This seems unlikely to be the case to me. However, even if this is the case and so the AI doesn’t need to deceive us, isn’t disempowering humans via force still necessary? Like, if the AI sets up a server farm somewhere and starts to deploy nanotech factories, we could, if not yet disempowered, literally nuke it. Perhaps this exact strategy would fail for various reasons, but more broadly, if the AI is optimizing for gaining resources/accomplishing its goals as if humans did not exist, then it seems unlikely to be able to defend against human attacks. For example, if we think about the ants analogy, ants are incapable of harming us not just because they are stupid, but because they are also extremely physically weak. If human are faced with physically powerful animals, even if we can subdue them easily, we still have to think about them to do it.

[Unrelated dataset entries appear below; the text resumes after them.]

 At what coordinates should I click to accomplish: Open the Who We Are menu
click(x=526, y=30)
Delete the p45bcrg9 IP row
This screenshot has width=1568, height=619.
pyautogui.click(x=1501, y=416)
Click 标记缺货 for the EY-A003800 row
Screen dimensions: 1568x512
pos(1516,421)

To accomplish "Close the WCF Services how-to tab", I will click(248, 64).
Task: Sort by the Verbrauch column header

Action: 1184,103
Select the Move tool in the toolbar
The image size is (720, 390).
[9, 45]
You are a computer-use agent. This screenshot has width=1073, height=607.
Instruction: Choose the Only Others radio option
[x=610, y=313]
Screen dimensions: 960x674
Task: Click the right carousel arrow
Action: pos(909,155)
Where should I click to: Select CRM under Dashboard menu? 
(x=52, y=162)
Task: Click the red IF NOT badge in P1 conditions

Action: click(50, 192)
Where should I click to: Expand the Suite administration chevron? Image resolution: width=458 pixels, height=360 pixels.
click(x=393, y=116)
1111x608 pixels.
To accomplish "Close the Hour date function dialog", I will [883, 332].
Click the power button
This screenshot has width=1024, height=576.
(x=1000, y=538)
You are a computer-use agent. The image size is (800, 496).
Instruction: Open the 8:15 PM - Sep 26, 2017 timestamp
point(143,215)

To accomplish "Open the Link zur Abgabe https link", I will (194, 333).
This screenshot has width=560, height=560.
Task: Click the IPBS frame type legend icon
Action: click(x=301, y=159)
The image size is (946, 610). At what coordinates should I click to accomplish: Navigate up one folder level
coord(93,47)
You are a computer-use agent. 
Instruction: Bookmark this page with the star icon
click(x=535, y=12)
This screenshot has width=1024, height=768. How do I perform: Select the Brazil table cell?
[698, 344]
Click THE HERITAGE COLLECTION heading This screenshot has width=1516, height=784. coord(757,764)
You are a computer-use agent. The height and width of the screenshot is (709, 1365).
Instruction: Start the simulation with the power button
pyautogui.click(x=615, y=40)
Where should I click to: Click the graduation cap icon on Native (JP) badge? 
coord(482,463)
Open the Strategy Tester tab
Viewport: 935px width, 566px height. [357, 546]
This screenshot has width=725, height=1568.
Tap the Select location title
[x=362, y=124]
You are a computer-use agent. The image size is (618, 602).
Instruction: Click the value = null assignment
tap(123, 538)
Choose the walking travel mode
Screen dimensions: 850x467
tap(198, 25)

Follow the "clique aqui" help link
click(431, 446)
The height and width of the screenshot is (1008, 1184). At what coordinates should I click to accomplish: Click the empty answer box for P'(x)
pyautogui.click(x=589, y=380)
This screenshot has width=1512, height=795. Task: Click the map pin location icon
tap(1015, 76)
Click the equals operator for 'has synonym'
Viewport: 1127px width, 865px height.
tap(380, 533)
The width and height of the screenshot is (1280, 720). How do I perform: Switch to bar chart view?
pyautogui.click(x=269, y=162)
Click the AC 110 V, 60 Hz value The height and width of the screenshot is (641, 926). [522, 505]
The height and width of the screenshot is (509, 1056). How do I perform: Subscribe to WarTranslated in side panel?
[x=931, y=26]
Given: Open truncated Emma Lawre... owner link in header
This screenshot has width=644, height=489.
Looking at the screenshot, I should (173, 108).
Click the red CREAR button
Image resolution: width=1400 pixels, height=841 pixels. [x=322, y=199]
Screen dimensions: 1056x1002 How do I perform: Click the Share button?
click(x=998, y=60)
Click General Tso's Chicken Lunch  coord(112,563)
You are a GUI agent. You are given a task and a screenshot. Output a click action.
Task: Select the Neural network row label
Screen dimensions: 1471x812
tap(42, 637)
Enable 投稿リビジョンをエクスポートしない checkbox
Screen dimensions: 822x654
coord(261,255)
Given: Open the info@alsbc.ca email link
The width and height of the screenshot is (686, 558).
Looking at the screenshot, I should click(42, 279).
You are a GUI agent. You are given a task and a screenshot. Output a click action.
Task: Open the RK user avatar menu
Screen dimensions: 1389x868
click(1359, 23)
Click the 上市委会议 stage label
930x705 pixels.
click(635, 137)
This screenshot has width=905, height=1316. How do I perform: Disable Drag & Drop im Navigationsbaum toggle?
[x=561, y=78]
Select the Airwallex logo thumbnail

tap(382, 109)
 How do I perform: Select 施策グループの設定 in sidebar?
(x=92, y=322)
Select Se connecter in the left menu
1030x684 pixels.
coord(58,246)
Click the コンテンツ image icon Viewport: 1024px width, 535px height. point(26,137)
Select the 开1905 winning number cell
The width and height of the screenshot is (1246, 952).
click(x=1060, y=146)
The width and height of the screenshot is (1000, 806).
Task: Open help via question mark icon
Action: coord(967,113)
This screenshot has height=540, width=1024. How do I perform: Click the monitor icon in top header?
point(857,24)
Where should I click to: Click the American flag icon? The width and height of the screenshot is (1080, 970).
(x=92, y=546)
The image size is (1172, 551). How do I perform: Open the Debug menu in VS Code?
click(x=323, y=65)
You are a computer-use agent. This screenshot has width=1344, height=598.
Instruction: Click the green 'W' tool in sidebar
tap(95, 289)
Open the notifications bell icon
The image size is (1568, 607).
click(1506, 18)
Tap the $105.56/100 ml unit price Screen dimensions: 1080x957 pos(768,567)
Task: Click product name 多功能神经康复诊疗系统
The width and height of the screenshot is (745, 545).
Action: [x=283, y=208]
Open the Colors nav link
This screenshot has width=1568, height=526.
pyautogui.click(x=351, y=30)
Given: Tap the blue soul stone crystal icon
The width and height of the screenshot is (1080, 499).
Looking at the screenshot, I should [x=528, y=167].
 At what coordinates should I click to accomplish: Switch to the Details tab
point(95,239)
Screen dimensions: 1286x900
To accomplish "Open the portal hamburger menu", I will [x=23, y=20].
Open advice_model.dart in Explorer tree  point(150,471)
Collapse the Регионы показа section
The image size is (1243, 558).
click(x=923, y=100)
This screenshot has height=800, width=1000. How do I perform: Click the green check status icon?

If I’m, say, building a dam, I do not particularly need to think about the bears which formerly lived in the flooded forest. It’s not like the bears are clever enough to think “ah, it’s the dam that’s the problem, let’s go knock it down”. The bears are forced out and can’t do a damn thing about it, because they do not understand why the forest is flooded.
I wouldn’t be shocked if humans can tell their metaphorical forest is flooding before the end. But I don’t think they’ll understand what’s causing it, or have any idea where to point the nukes, or even have any idea that nukes could solve the problem. I mean, obviously there will be people yelling “It’s the AI! We must shut it down!”, but there will also be people shouting a hundred other things, as well as people shouting that only the AI can save us.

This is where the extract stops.